== Source material

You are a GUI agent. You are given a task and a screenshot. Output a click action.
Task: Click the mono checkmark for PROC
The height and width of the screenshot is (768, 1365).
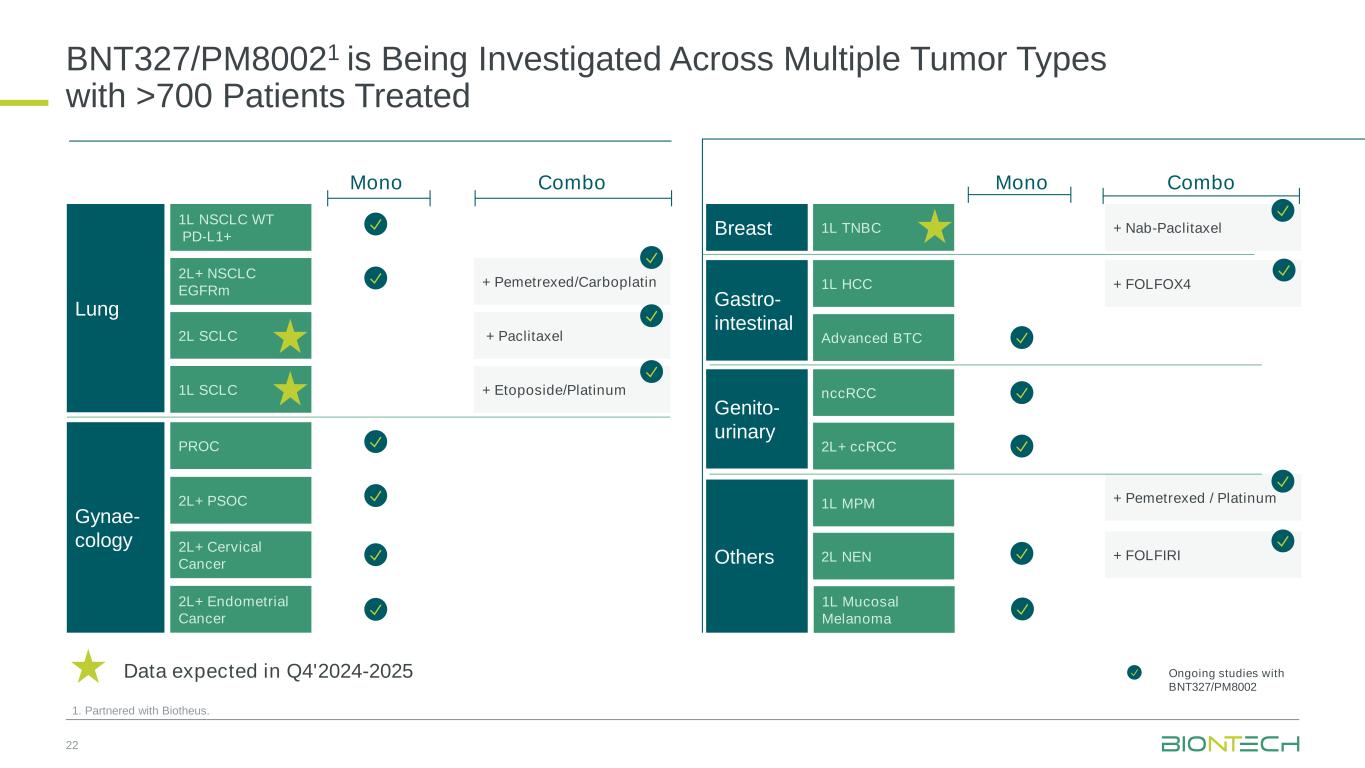(x=375, y=441)
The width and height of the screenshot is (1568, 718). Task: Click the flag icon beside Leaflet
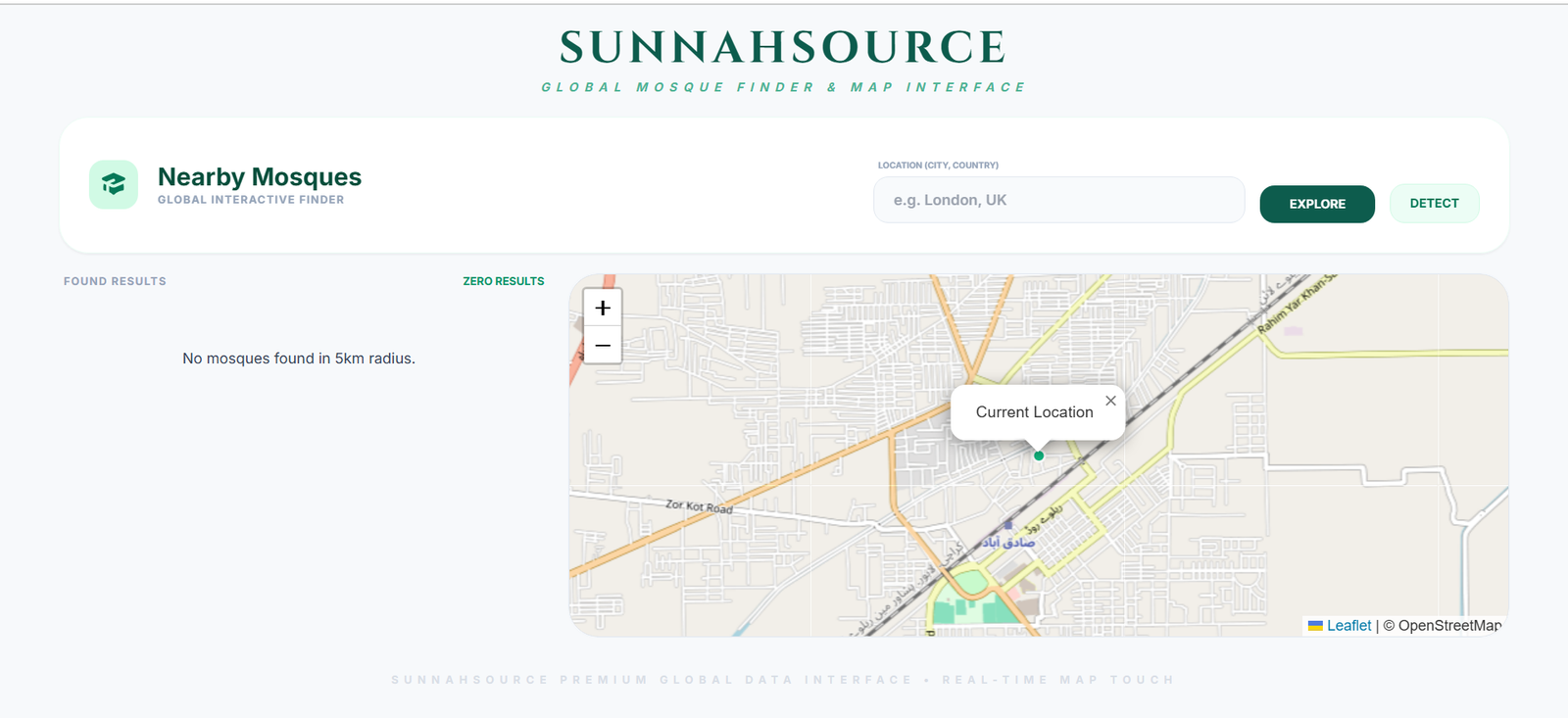tap(1315, 626)
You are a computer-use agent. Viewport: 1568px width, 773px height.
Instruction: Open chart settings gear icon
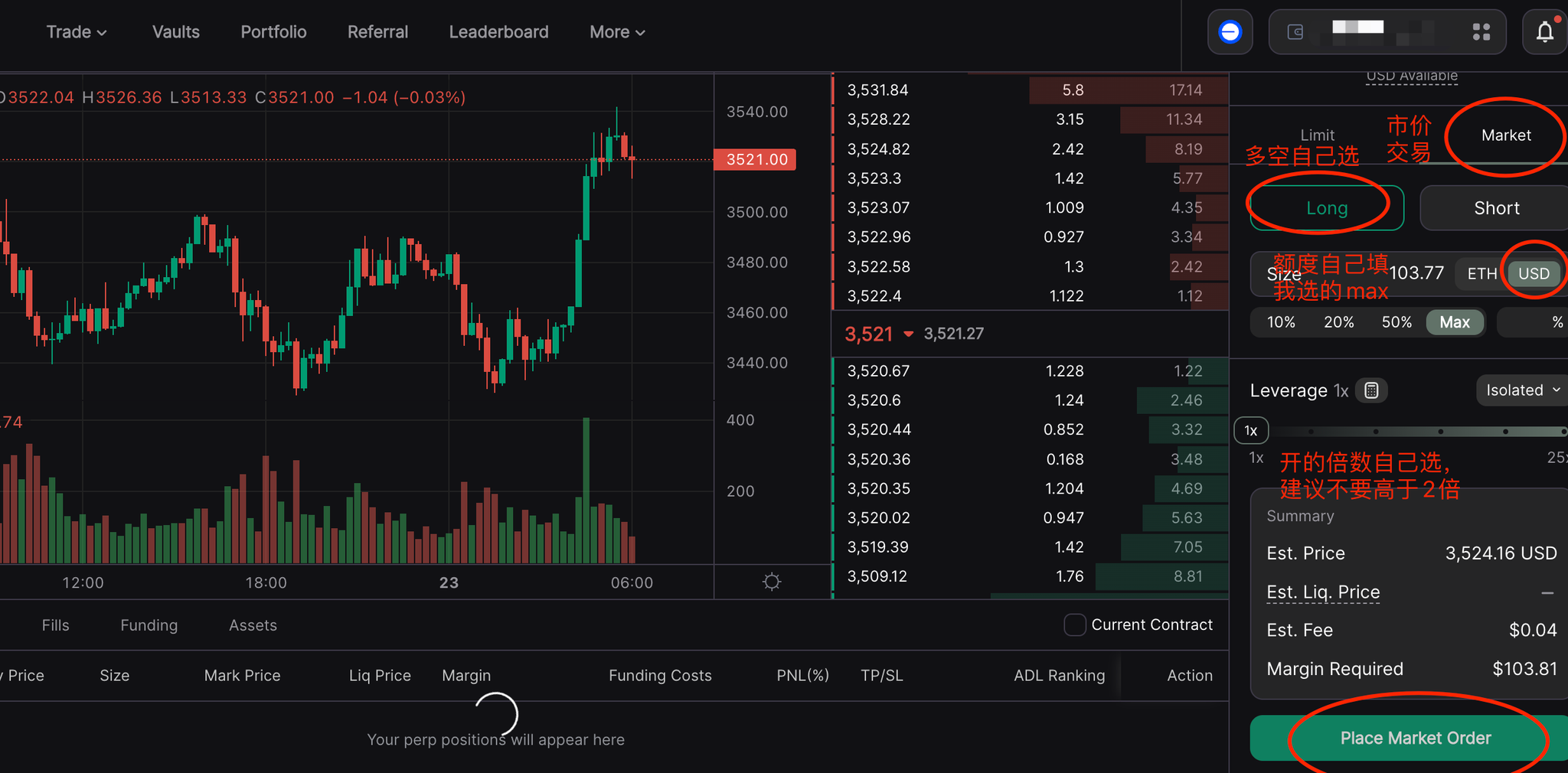click(x=772, y=582)
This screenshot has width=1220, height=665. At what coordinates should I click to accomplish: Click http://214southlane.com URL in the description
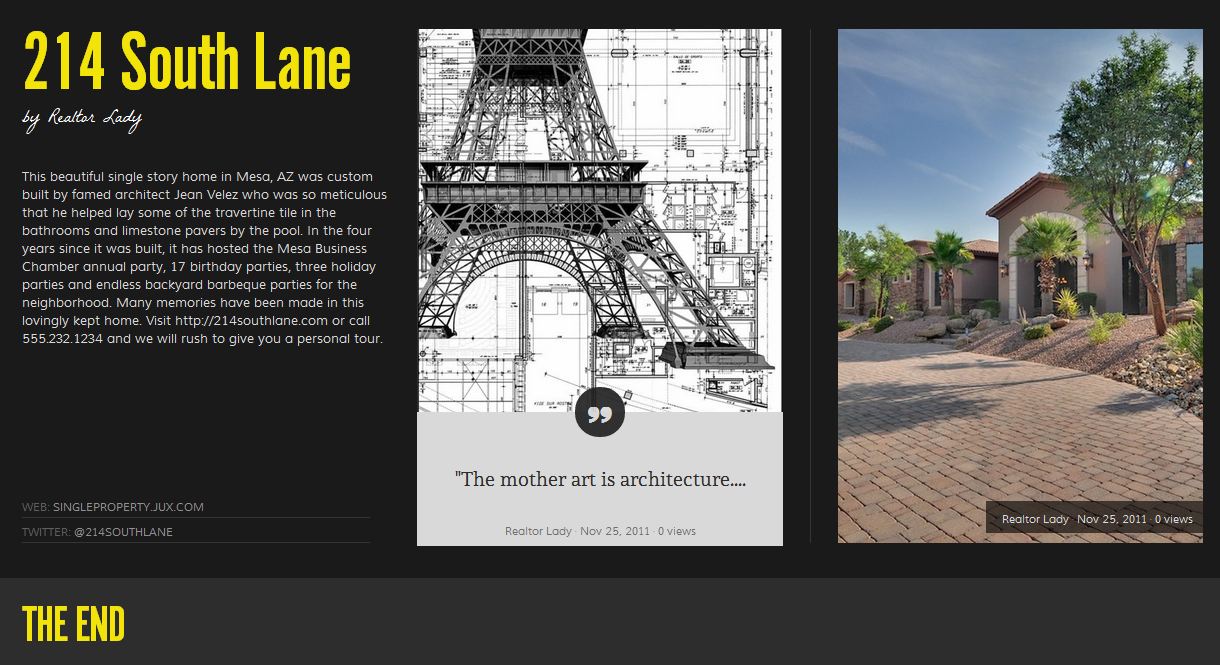pyautogui.click(x=251, y=321)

====

Aim of the exercise:
Leaving out every picture, transcribe exactly the lines from the line that contains "The height and" through the final line of the entries above.

Task output:
The height and width of the screenshot is (768, 1365).
(x=375, y=441)
The width and height of the screenshot is (1568, 718). Task: Click the flag icon beside Leaflet
tap(1315, 626)
You are a computer-use agent. Viewport: 1568px width, 773px height.
Instruction: Open chart settings gear icon
click(x=772, y=582)
This screenshot has width=1220, height=665. At what coordinates should I click to accomplish: Click http://214southlane.com URL in the description
pyautogui.click(x=251, y=321)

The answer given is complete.